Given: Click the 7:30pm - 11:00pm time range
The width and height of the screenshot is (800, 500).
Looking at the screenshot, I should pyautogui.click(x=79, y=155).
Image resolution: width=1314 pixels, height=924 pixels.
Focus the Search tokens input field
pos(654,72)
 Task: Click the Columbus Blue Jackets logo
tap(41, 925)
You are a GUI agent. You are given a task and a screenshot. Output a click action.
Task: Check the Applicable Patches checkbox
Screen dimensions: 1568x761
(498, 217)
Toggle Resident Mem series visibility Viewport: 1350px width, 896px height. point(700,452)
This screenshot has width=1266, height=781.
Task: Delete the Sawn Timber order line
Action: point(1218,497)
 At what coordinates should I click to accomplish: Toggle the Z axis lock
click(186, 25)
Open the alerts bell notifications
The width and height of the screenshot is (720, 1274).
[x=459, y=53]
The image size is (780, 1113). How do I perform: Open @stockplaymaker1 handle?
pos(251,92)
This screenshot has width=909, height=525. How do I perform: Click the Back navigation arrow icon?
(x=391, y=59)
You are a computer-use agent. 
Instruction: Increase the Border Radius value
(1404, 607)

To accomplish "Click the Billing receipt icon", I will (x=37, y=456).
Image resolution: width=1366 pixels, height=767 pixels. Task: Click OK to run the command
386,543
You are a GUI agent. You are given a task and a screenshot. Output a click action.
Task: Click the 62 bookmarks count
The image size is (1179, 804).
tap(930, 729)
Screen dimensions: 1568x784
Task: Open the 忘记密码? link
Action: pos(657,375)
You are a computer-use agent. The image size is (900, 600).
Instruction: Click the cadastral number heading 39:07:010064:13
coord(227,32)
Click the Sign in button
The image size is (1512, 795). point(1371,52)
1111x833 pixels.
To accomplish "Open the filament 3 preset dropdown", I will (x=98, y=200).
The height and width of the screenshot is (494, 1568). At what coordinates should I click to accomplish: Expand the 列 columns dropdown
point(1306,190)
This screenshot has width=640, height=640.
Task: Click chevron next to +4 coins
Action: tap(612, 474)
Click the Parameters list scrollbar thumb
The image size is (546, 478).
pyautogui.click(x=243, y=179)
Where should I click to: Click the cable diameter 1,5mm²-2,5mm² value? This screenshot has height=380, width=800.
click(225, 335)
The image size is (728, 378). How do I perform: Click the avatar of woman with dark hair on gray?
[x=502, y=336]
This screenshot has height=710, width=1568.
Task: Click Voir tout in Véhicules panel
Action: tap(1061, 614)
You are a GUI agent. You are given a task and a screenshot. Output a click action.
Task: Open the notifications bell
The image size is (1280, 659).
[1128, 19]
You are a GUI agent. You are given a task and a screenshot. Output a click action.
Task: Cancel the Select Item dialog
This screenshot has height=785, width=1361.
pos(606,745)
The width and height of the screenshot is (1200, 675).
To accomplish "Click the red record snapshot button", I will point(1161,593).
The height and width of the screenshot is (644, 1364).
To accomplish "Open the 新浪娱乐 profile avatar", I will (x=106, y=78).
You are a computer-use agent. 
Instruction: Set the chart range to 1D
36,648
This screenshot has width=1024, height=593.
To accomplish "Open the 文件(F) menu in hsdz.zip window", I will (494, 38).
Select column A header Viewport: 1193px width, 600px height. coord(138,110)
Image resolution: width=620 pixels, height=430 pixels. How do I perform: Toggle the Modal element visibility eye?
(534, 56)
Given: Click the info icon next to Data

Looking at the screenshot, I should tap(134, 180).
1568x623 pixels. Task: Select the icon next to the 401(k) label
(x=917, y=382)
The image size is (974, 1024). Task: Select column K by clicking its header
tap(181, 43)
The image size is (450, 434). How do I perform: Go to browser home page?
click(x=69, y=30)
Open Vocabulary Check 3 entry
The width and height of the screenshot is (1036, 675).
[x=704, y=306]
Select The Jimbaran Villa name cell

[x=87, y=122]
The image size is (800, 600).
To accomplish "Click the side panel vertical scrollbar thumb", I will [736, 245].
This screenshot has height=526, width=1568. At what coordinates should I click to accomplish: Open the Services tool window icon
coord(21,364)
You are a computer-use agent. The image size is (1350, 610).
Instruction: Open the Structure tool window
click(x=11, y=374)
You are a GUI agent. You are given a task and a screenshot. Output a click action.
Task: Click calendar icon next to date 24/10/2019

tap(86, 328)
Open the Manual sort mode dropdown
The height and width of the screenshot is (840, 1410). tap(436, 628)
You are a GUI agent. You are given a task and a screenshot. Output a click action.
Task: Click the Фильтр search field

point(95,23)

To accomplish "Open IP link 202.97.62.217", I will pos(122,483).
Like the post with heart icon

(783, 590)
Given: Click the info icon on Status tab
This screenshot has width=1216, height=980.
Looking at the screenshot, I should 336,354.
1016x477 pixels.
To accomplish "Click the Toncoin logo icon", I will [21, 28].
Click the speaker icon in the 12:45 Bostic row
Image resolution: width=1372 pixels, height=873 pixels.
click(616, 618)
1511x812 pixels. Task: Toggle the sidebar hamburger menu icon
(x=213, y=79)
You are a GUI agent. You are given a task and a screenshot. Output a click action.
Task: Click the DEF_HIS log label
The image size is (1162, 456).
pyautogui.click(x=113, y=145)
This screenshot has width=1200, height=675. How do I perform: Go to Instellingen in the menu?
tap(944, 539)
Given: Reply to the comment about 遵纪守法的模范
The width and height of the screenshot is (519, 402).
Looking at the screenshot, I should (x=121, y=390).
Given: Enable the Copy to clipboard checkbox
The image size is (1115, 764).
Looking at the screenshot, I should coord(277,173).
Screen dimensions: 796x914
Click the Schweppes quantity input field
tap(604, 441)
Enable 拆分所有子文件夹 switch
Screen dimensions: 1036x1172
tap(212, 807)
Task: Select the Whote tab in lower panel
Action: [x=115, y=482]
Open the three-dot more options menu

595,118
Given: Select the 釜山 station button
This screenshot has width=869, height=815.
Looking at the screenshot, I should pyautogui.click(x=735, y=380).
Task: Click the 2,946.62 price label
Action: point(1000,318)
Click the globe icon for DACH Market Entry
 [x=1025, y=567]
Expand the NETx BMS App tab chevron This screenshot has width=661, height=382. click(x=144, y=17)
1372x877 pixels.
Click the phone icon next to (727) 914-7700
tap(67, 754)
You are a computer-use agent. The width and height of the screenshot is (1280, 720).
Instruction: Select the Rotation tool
——————————
=== TO DO ===
Copy out the lines above exactly, beginning at the one that contains "1568x623 pixels. Task: Select" and ending at the one that contains "The image size is (800, 600).".

=== SOLUTION FOR THIS TASK ===
1568x623 pixels. Task: Select the icon next to the 401(k) label
(x=917, y=382)
The image size is (974, 1024). Task: Select column K by clicking its header
tap(181, 43)
The image size is (450, 434). How do I perform: Go to browser home page?
click(x=69, y=30)
Open Vocabulary Check 3 entry
The width and height of the screenshot is (1036, 675).
[x=704, y=306]
Select The Jimbaran Villa name cell

[x=87, y=122]
The image size is (800, 600).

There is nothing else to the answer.